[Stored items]

——————

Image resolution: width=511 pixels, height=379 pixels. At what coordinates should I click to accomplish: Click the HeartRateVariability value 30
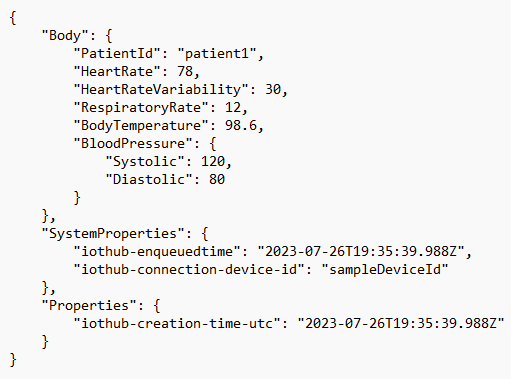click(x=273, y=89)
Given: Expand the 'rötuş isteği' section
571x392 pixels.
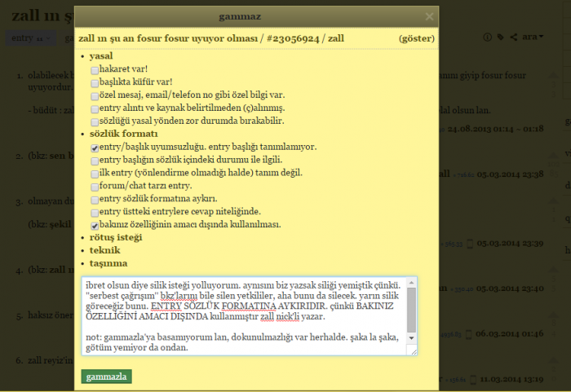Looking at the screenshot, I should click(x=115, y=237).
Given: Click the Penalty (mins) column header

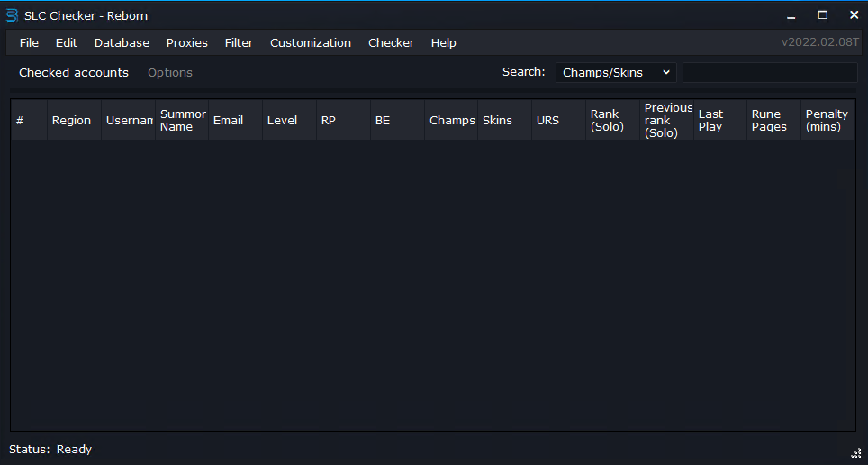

——————

For this exercise, return every entry verbatim and omit all pictures.

§ TASK RESULT:
Image resolution: width=511 pixels, height=379 pixels. At what coordinates should I click to accomplish: Click the HeartRateVariability value 30
click(x=273, y=89)
Given: Expand the 'rötuş isteği' section
571x392 pixels.
Looking at the screenshot, I should click(x=115, y=237).
Given: Click the Penalty (mins) column header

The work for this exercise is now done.